**ABOUT THIS TASK**
Please return the lines of the data that contain "agent".

**PROVIDED DATA**
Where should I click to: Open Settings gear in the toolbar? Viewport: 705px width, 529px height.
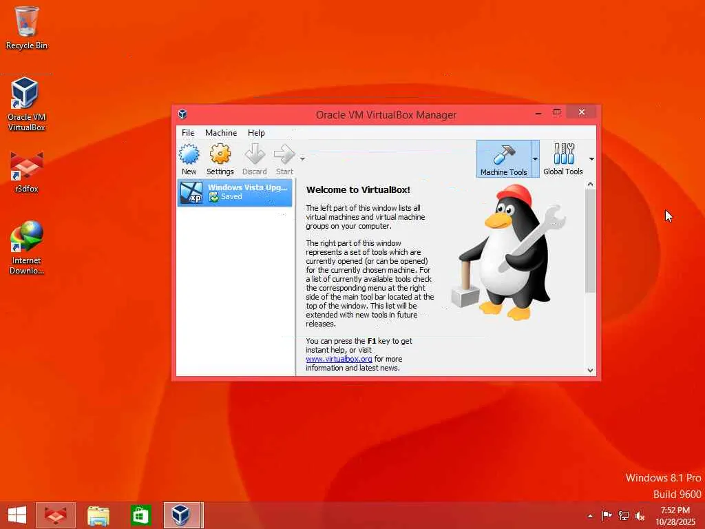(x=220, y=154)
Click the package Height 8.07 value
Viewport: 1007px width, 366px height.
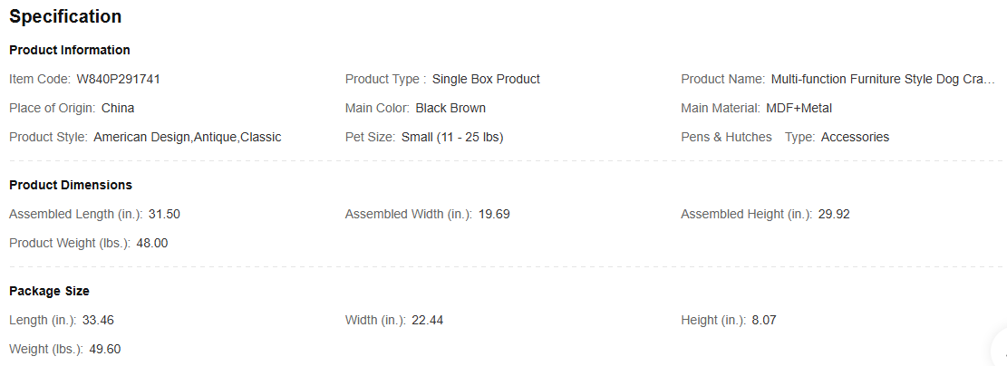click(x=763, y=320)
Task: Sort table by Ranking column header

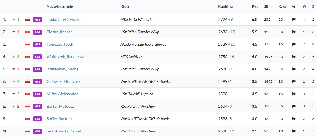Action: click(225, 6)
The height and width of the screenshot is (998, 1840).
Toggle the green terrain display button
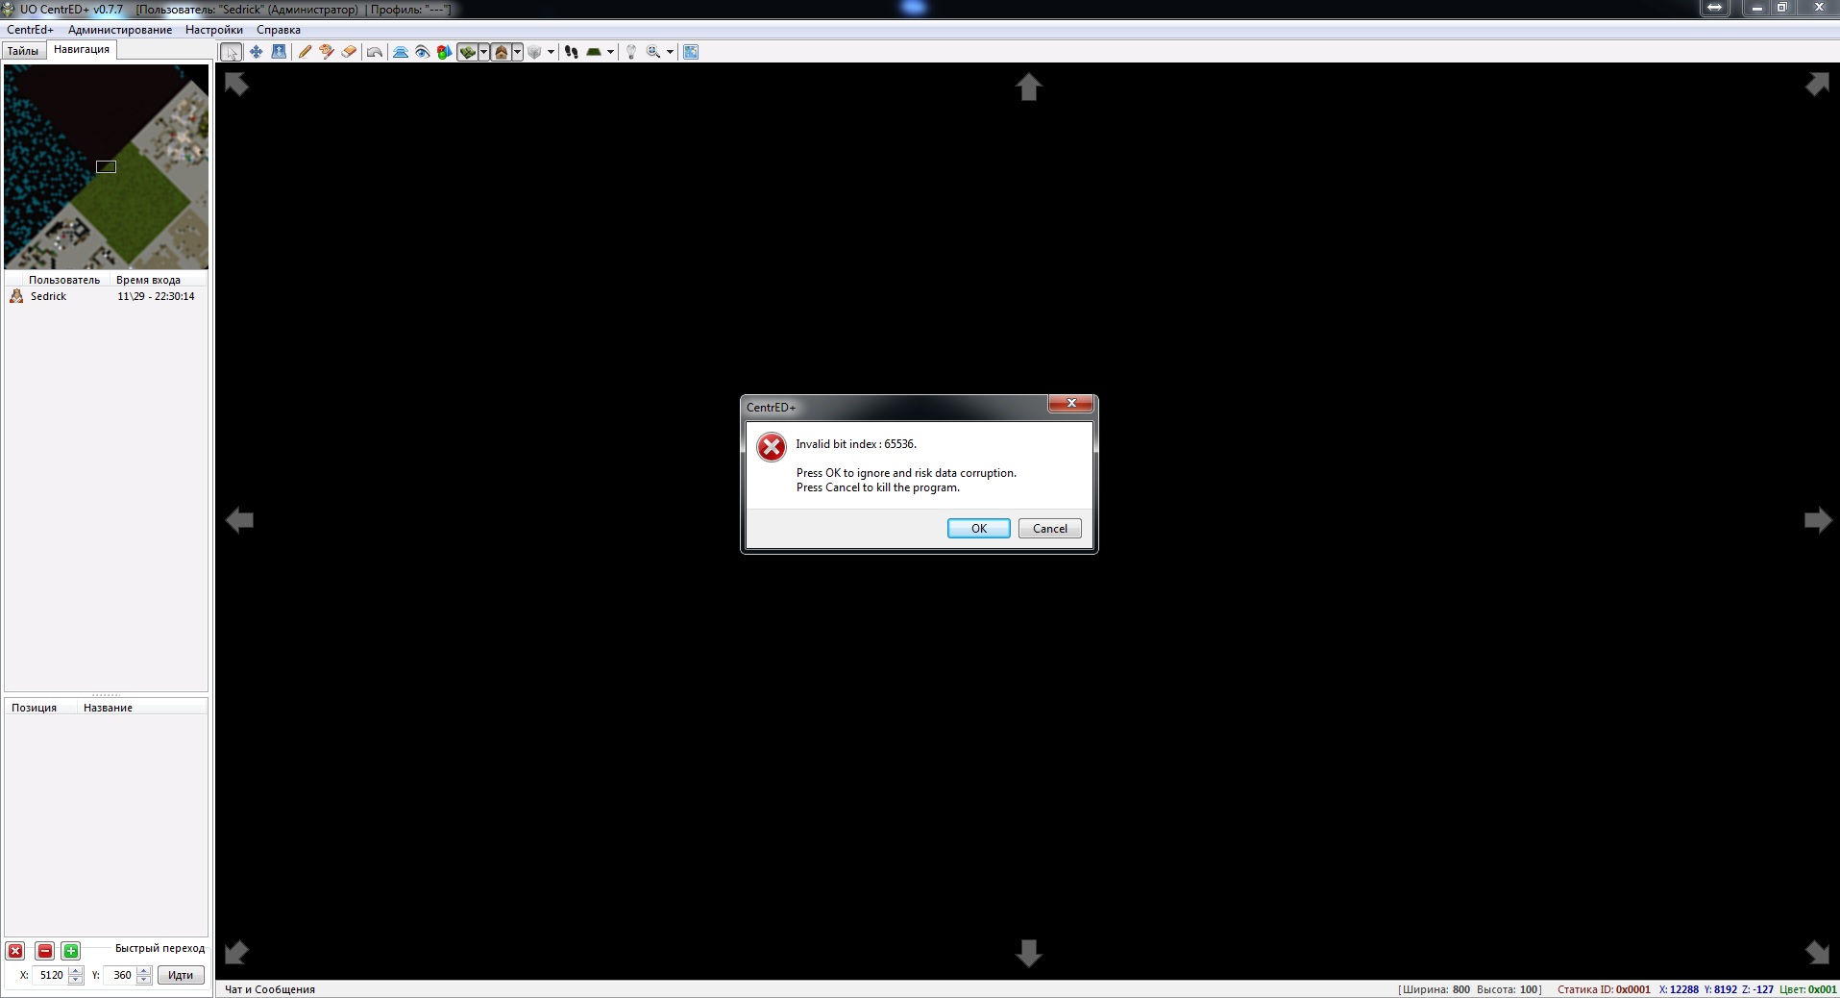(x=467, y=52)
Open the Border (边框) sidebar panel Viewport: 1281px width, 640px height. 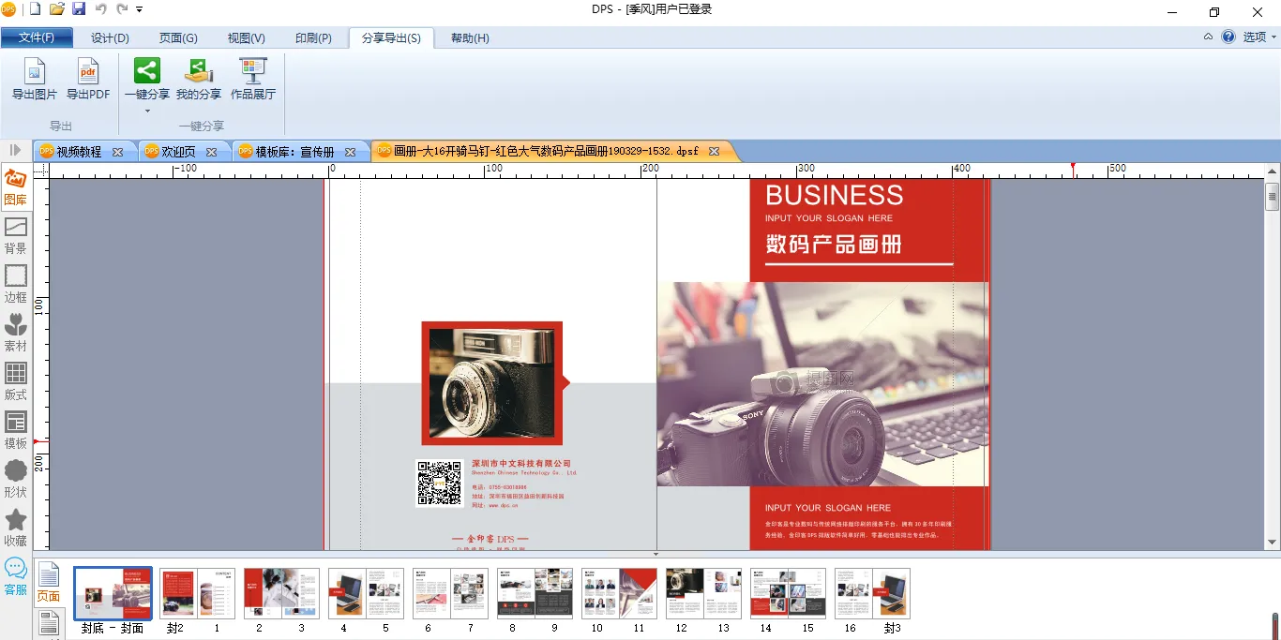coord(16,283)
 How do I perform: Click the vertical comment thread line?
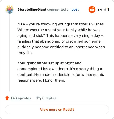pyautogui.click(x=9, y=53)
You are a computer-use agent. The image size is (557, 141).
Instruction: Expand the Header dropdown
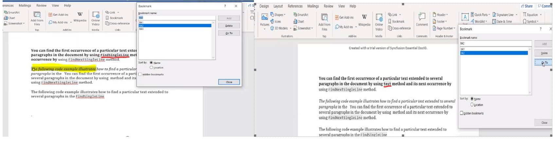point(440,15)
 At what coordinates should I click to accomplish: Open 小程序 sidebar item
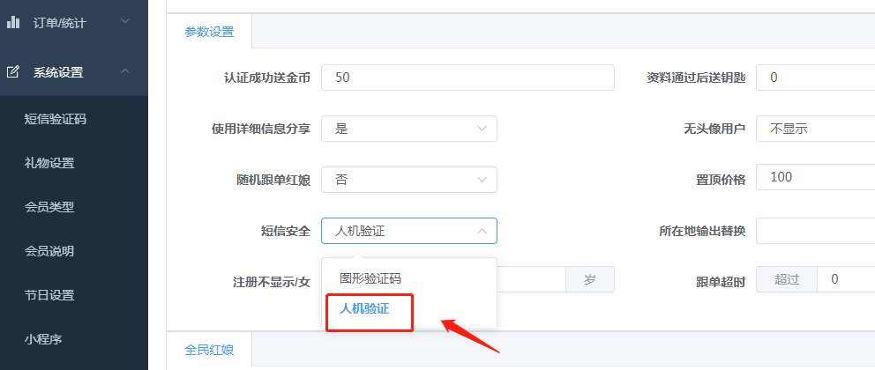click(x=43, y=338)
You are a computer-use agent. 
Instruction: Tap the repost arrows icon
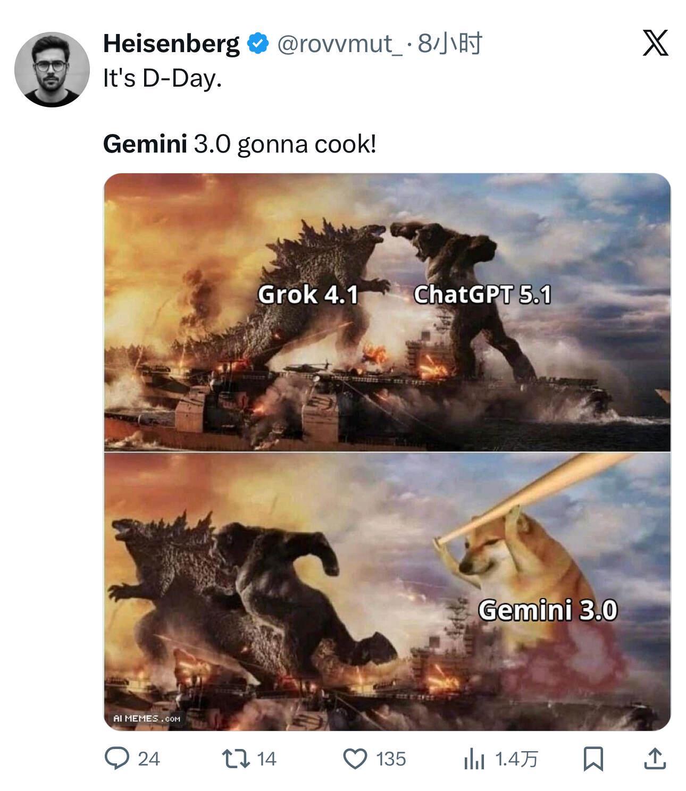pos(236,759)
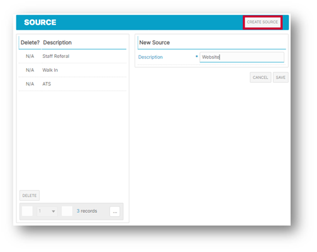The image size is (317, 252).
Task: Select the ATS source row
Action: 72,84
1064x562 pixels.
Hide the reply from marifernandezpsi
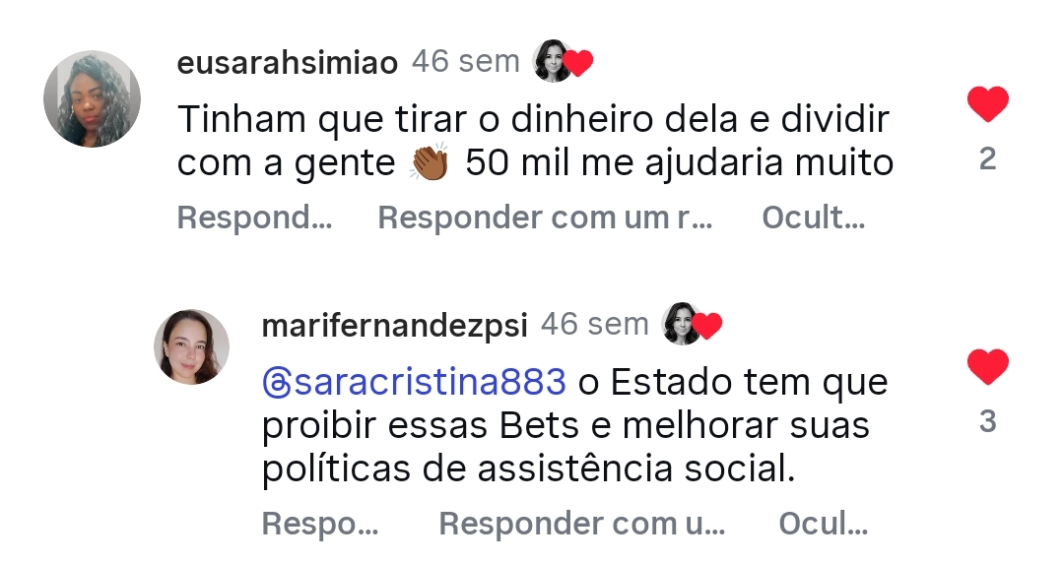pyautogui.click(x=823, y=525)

**OUTPUT OF THE TASK**
You are a computer-use agent. The image size is (557, 141).
You are a computer-use agent. 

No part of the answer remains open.